Judge John E. Jones, III, the judge who ruled in the recent Kitzmiller v. Dover trial, has appeared on the cover of Time Magazine in their recent issue featuring the 100 most influential people. What did Judge Jones do that was so influential? He attempted to privatize all liquor stores in the Commonwealth of Pennsylvania as the Chairperson of the Liquor Control Board. He failed on that attempt, however. What else did he do that was so influential? He banned "Bad Frog Beer" on the grounds that its label was obscene.
But he won this honor as Judge John Jones. What did he do as a judge that was so influential? Oh yes, that's right, he banned the mention of intelligent design from science classes, he revoked freedom of academia and freedom of thought from students, and he demonstrated his great lack of knowledge concerning intelligent design, evolution, and the U.S. Constitution. So how, exactly, is Judge Jones influential?

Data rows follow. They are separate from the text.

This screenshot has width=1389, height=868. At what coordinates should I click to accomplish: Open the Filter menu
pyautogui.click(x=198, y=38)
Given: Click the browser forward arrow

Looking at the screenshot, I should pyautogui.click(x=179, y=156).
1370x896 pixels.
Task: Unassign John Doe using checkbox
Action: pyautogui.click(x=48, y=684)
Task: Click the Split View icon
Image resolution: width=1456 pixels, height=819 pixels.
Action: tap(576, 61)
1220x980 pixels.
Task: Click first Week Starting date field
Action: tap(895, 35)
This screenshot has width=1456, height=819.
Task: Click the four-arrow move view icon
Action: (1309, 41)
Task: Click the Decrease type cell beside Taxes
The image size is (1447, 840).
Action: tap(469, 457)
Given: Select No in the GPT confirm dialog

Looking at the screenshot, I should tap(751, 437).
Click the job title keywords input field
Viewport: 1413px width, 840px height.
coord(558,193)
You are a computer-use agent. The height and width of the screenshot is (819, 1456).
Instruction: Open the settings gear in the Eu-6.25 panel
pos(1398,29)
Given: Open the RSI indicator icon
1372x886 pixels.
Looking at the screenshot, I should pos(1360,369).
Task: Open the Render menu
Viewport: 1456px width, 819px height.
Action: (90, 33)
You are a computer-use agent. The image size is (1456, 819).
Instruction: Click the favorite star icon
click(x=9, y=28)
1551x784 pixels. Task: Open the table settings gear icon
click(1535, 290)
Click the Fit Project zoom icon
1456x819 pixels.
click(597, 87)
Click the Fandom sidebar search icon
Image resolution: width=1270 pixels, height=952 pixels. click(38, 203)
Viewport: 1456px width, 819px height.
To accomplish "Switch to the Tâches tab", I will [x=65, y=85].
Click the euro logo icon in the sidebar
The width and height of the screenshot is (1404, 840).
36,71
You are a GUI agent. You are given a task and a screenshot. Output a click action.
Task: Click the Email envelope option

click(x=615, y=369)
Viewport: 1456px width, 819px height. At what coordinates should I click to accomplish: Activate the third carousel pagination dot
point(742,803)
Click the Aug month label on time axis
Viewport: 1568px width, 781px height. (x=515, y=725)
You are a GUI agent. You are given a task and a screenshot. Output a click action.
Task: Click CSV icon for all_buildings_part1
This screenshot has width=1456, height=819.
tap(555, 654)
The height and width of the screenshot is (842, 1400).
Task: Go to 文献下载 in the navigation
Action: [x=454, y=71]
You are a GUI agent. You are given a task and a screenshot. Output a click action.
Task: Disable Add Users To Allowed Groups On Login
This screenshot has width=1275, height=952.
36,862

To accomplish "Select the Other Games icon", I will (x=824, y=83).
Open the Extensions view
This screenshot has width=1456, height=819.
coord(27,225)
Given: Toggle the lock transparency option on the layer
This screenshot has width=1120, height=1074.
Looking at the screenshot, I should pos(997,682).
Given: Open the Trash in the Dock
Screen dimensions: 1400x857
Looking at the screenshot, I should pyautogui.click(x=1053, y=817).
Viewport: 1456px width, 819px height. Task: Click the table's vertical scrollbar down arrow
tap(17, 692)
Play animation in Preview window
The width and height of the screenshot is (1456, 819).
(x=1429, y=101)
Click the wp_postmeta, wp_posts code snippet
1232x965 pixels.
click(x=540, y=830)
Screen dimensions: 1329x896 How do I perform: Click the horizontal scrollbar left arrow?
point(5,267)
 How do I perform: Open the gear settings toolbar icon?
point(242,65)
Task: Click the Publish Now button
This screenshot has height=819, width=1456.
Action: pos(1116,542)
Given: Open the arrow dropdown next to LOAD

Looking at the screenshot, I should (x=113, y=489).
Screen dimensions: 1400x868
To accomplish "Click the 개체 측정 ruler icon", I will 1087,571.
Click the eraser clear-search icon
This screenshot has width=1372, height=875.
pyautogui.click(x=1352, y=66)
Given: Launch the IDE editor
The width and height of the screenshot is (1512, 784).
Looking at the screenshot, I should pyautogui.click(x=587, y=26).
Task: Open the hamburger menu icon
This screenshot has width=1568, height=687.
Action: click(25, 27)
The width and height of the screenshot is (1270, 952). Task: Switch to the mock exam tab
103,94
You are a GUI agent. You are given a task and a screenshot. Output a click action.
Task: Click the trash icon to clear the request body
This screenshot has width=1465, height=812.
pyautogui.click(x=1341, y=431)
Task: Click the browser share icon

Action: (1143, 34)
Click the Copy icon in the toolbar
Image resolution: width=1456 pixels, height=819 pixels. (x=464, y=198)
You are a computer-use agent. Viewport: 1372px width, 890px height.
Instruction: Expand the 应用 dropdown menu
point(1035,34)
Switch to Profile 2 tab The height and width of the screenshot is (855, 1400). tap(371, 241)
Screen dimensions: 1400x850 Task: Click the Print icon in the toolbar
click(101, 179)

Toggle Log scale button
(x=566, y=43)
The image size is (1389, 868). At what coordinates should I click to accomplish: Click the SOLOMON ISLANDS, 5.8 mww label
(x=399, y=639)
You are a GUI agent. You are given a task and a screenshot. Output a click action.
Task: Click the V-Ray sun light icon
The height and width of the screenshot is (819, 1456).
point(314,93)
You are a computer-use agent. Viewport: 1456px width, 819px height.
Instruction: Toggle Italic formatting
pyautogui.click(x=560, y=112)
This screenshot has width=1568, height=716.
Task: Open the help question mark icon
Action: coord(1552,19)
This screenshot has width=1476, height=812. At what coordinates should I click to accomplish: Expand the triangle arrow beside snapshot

Perhaps he is influential because very few, if any, federal judges before him has displayed so much ignorance. Or perhaps he has influenced others to make unreasonable decisions to destroy the education of students. Maybe Time was thinking along the lines of other historical figures that have won "Man of the Year"-- people like Adolpf Hitler (1938), Joesph Stalin (1939, 1942), Nikita Krushchev (1957), and Ayatullah Khomeini (1979).
Either way, congratulations to Judge Jones on joining a long line of famous, or infamous, leaders. Hopefully the dictatorship he aims to set up in education falls like the dicatorships set up in governments by Hitler and Stalin.